* DOCUMENT SECTION

____

Ocean Trash: Cans, Clothes and Cigarette Butts

Mar 27, 2012 6:00am

These days, there are a lot of butts in the ocean.

The kind you smoke, that is.

New numbers out today from environmental advocates at the Ocean Conservancy show that cigarette butts are at the top of the global trash heap, outnumbering plastic bottles, bags and cans littering the world’s shorelines and waterways. The group estimates that if all the butts that have been picked up by volunteers over the last 26 years were stacked up, they would be as tall as 3,613 Empire State Buildings.

“The ocean is downstream from all of us,” says Nicholas Mallos, a conservation biologist and marine debris specialist with the Ocean Conservancy. “All of our actions regarding trash have the potential to impact the oceans.”

____

* RECORDS
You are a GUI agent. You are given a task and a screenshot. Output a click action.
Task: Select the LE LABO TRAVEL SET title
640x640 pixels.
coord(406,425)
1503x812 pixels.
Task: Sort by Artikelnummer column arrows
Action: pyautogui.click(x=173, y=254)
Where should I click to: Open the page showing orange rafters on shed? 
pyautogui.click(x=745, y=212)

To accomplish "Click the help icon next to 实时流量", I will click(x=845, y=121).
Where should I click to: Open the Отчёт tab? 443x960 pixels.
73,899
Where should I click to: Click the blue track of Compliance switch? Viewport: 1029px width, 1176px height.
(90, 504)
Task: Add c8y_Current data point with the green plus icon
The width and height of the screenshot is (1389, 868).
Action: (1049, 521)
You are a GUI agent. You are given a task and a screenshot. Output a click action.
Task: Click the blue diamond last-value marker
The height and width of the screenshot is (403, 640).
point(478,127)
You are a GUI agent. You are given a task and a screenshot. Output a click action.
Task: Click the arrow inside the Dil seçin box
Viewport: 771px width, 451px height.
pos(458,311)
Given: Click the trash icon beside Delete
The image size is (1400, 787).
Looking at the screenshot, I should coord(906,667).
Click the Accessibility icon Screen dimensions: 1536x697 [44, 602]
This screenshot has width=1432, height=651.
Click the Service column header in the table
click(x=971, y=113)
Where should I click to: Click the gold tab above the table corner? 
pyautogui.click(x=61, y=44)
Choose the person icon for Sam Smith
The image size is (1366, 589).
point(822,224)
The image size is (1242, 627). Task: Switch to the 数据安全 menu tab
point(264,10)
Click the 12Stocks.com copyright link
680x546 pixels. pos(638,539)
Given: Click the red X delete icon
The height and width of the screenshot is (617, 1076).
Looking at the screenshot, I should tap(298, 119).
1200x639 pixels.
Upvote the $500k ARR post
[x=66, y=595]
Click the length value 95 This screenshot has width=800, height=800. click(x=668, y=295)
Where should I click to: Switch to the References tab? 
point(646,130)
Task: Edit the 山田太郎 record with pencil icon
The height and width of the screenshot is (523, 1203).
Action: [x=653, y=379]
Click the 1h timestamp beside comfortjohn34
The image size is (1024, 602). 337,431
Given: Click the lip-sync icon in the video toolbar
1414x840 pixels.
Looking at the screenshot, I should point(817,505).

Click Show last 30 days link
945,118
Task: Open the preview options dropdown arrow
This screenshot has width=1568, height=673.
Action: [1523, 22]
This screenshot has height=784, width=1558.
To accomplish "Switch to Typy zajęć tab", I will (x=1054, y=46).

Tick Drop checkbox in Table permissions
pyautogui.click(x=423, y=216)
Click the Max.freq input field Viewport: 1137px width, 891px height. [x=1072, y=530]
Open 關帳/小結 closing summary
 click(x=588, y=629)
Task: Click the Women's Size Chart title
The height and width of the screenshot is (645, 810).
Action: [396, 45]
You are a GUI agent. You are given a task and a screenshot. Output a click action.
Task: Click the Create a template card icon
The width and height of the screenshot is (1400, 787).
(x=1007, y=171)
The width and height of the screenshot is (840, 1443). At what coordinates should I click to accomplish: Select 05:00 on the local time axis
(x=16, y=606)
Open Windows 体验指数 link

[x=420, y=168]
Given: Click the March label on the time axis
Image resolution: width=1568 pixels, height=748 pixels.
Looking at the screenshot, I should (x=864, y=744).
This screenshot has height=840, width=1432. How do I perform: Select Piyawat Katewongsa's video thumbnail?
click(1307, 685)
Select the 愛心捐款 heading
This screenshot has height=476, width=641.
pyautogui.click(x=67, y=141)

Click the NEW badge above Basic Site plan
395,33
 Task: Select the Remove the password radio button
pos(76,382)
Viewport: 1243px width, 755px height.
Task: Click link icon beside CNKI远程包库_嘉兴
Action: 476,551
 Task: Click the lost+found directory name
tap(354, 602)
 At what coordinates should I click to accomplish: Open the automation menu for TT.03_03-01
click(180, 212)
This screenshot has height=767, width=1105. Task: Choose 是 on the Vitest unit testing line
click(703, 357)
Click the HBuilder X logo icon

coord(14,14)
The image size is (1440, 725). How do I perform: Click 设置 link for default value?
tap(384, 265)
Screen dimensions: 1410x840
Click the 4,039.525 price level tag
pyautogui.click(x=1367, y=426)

____

* EXPLORE THE MATERIAL
A - For each statement, say yes or no according to the ocean trash article and quote the deciding words: (i) Cigarette butts outnumber plastic bottles, bags and cans on the world's shorelines and waterways. (ii) The butts counted were picked up by volunteers over the last 20 years. (iii) Nicholas Mallos is described as a marine debris specialist.
B - List every kind of trash named in the ocean trash article, headline included.
C - Please reproduce the ocean trash article from "The kind you" to "Empire State Buildings.".

* ANSWERS BELOW
A -
(i) Yes: "outnumbering plastic bottles, bags and cans"
(ii) No: "over the last 26 years"
(iii) Yes: "a conservation biologist and marine debris specialist with the Ocean Conservancy"

B -
- cans
- clothes
- cigarette butts
- plastic bottles
- bags

C -
The kind you smoke, that is.

New numbers out today from environmental advocates at the Ocean Conservancy show that cigarette butts are at the top of the global trash heap, outnumbering plastic bottles, bags and cans littering the world’s shorelines and waterways. The group estimates that if all the butts that have been picked up by volunteers over the last 26 years were stacked up, they would be as tall as 3,613 Empire State Buildings.